Over the next few months, Congress and the White House will haggle over the gory details of what is commonly referred to as the Biden “infrastructure” plan. It’s actually the Green New Deal in disguise and will contain all sorts of goodies for the well-connected.

Don’t be surprised if some of that money ends up being tossed into the bottomless pit that is the Honolulu Authority for Rapid Transit (HART). This is a train that would connect downtown Honolulu with residential neighborhoods on the city’s outskirts, with the initial section running around Pearl Harbor. The 20-mile-long stretch of railway has been under construction for well over a decade, with no end in sight. Completion dates are any body’s guess. Some estimates say 2025, others say 2026, and still another pegs the completion data for 2031. For the record, the project was supposed to be completed in 2020.

City and state officials are looking to Washington for a bailout, and their prospects appear to be good. The Washington Times (April 15) reported that $70 million for the train was tucked into the massive, $1.9 trillion COVID-19 relief bill that passed Congress earlier this year. What does Hawaii’s train to nowhere have to do with COVID? Absolutely nothing. And if Honolulu’s boondoggle can get loot from a COVID bill, just think what it could get from Biden’s green infrastructure proposal.

Each infrastructure fiasco – Boston’s Big Dig, California’s Bullet Train, Maryland’s Purple Line, Washington D.C.’s Metro expansion – has its own story, usually a witch’s brew of corruption and ineptitude on the part of government officials and contractors.

→ ACTIVITIES:
[A] Reproduce the passage on the Honolulu rail project verbatim, from "City and state" up to and including "green infrastructure proposal.".
[B] Answer these questions using the passage on the Honolulu rail project:
(i) How long is the stretch of railway?
(ii) How much money for the train was included in the COVID-19 relief bill?
(iii) In what year was the project originally supposed to be completed?
[C] Write the next part of the passage on the Honolulu rail project, continuing from its final sentence.
The records are not required for any of the work here.

Dataset records
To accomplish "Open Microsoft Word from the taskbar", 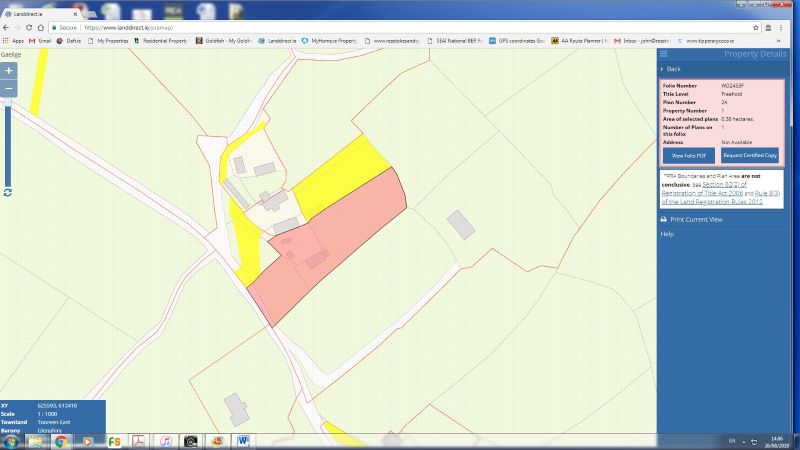I will click(x=242, y=440).
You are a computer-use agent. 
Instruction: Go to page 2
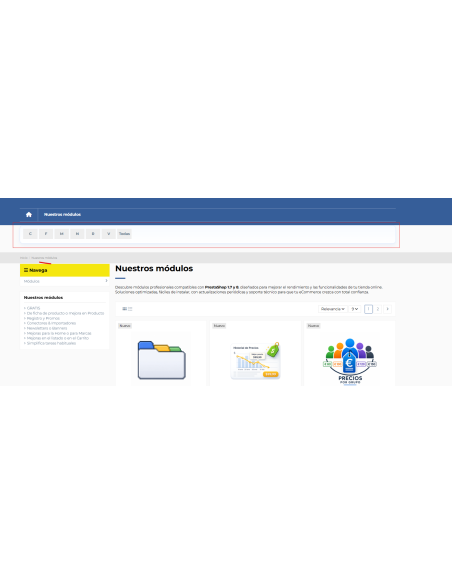(x=378, y=309)
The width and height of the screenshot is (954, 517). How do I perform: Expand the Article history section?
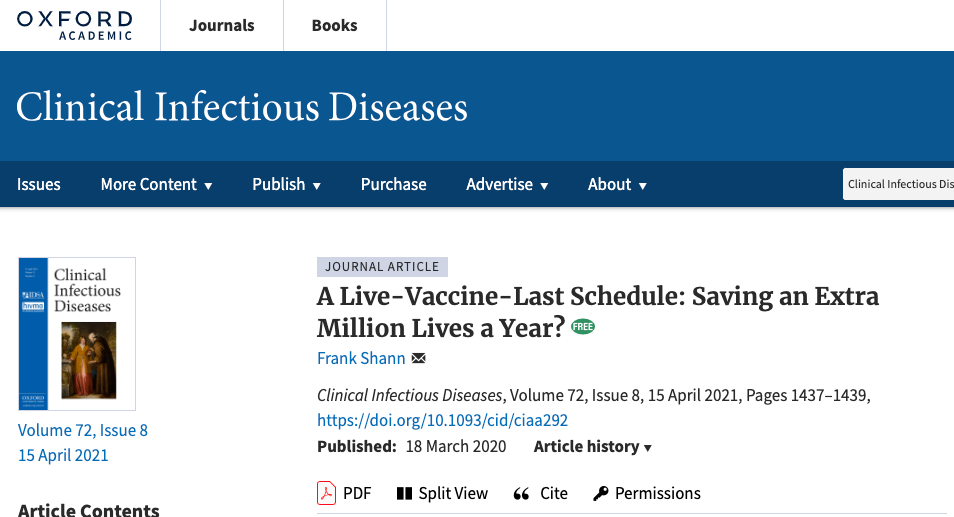pos(592,446)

→ ANSWERS TO THE EXERCISE:
[A]
City and state officials are looking to Washington for a bailout, and their prospects appear to be good. The Washington Times (April 15) reported that $70 million for the train was tucked into the massive, $1.9 trillion COVID-19 relief bill that passed Congress earlier this year. What does Hawaii’s train to nowhere have to do with COVID? Absolutely nothing. And if Honolulu’s boondoggle can get loot from a COVID bill, just think what it could get from Biden’s green infrastructure proposal.

[B]
(i) 20 miles
(ii) $70 million
(iii) 2020

[C]
Honolulu’s misadventure began with $65 million in earmarks approved by Congress early in the Obama administration. Like many other projects of that era, this one was declared “shovel ready” by local officials, a ploy to get lawmakers in Washington to fork over the cash. And fork it over they did. According to the office of Sen. Joni Ernst (R-Iowa), U.S. taxpayers have been hit up for $1.8 billion over the years to keep the project on life support. To keep the money flowing, state and local officials simply lied about the project’s status, with a state audit later acknowledging that the initial construction contract was awarded “prematurely.” The original price tag for the project was about $5 billion, but that has now risen to $12.5 billion.

In its reporting of the project, the Washington Times cites numerous examples of what went wrong:

  • A former executive director earned $257,000 in salary plus another $42,000 in allowance and stipends, at one point becoming Honolulu’s highest-paid public servant, even though he had no construction experience, according to Honolulu Civil Beat.
  • Work was stopped in 2012 after human remains were found on the route, forcing the need for an archeological survey. But contractors who sat idle were still paid, Hawaii Business reported.
  • The federal Transportation Department’s inspector general is reviewing claims that the agency overpaid for the real estate to build the project.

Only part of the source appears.